(Data for locating visible targets)
+++++
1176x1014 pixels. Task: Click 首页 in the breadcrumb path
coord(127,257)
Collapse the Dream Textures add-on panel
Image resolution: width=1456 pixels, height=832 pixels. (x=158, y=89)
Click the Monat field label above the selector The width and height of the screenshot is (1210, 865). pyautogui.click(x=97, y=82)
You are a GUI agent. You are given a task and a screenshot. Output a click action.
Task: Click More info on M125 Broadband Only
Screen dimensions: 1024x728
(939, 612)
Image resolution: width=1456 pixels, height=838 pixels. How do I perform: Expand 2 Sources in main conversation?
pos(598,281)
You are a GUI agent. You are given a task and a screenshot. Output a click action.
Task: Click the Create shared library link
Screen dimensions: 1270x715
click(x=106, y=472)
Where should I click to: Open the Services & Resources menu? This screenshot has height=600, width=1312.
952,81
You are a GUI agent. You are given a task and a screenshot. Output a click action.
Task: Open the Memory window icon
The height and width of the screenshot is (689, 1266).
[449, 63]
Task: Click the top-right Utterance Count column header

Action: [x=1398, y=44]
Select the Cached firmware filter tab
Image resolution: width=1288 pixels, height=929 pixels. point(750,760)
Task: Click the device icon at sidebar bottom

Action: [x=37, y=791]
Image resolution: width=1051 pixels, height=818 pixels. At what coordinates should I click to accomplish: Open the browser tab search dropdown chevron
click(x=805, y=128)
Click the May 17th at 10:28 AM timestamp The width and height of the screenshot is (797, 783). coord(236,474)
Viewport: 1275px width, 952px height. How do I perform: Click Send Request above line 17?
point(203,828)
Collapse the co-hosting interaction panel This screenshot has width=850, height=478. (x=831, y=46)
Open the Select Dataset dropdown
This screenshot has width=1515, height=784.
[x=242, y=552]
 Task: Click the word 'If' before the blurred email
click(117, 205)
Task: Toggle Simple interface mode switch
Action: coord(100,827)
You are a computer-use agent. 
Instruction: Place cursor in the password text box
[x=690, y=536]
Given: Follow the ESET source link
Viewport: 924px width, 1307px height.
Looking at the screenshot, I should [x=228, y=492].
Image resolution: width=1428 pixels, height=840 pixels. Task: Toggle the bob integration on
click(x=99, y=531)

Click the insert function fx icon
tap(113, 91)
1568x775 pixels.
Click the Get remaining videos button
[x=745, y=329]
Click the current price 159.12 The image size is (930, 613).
+++++
Aim of the task:
Copy the records word for word, everything from the first line down to the line containing "pos(598,281)", and nothing beyond it.

Answer:
1176x1014 pixels. Task: Click 首页 in the breadcrumb path
coord(127,257)
Collapse the Dream Textures add-on panel
Image resolution: width=1456 pixels, height=832 pixels. (x=158, y=89)
Click the Monat field label above the selector The width and height of the screenshot is (1210, 865). pyautogui.click(x=97, y=82)
You are a GUI agent. You are given a task and a screenshot. Output a click action.
Task: Click More info on M125 Broadband Only
Screen dimensions: 1024x728
(939, 612)
Image resolution: width=1456 pixels, height=838 pixels. How do I perform: Expand 2 Sources in main conversation?
pos(598,281)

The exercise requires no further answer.